◆ Saved entries:
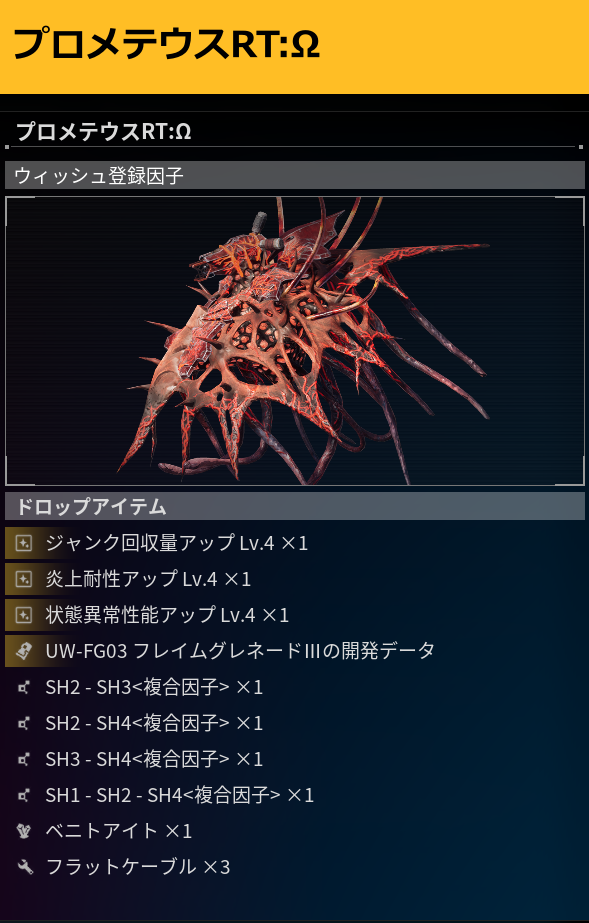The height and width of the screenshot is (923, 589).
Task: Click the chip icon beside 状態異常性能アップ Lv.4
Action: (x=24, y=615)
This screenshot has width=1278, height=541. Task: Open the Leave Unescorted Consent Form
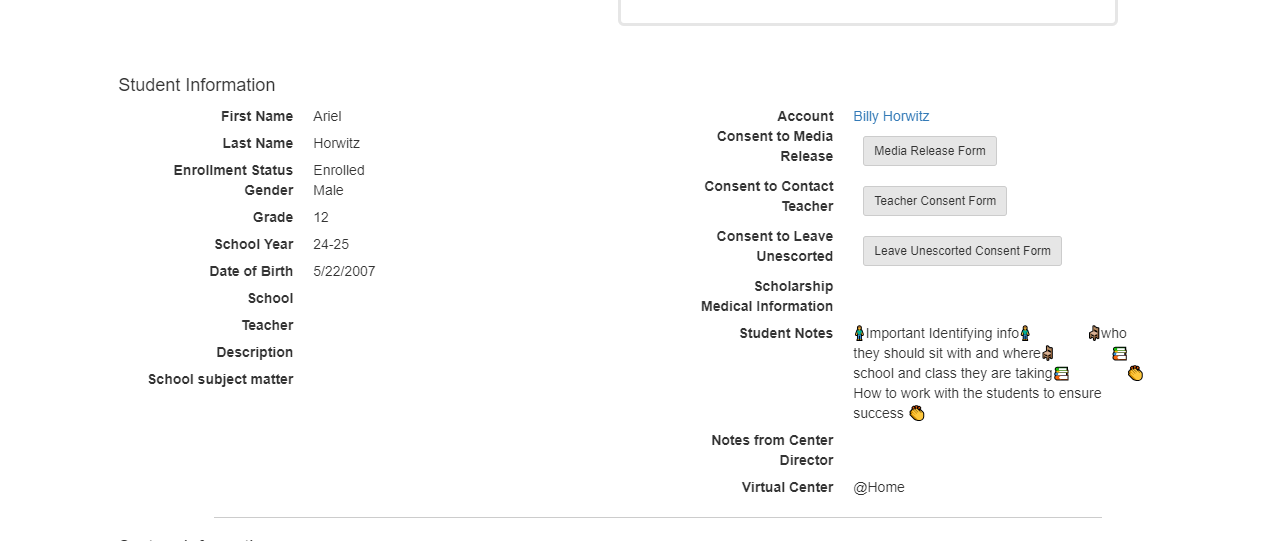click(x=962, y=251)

==

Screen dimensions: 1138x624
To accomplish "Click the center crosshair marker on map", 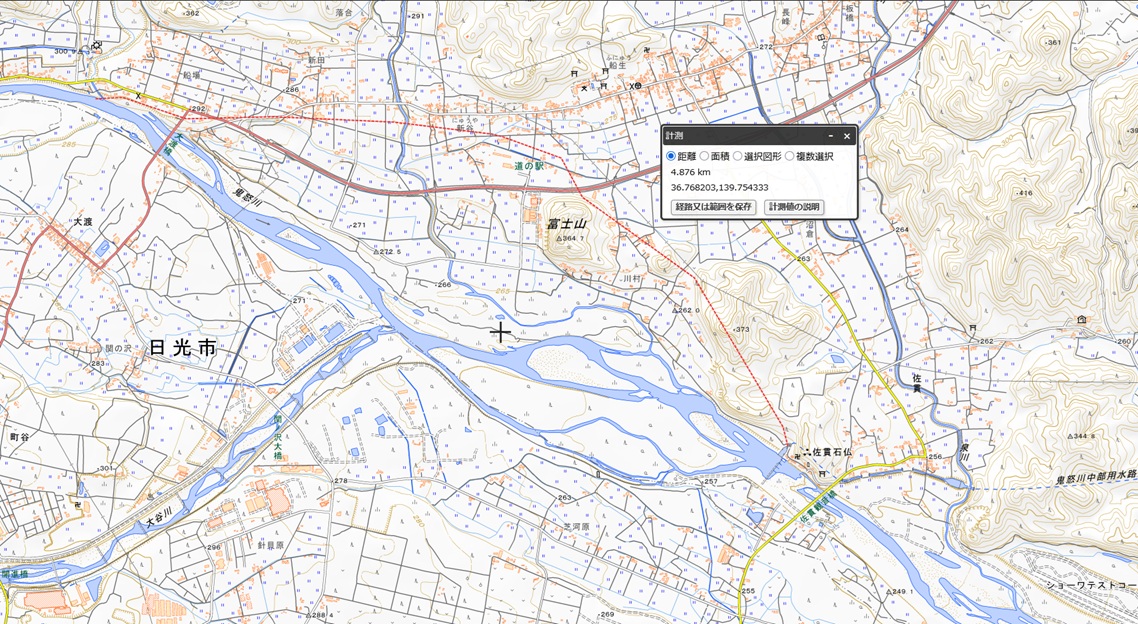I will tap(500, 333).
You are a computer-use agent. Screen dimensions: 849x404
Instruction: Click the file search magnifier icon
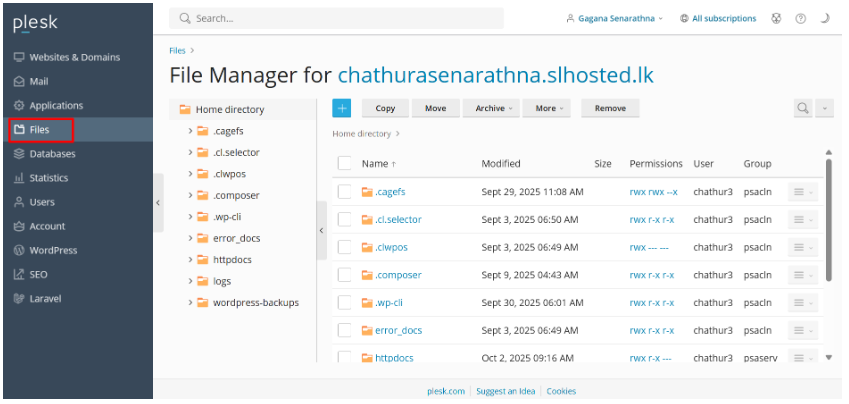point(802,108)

◆ EXERCISE: Find every line in the records above that contains the word "dimensions", and copy each one.

◆ OUTPUT BELOW:
Screen dimensions: 1138x624
You are a computer-use agent. Screen dimensions: 849x404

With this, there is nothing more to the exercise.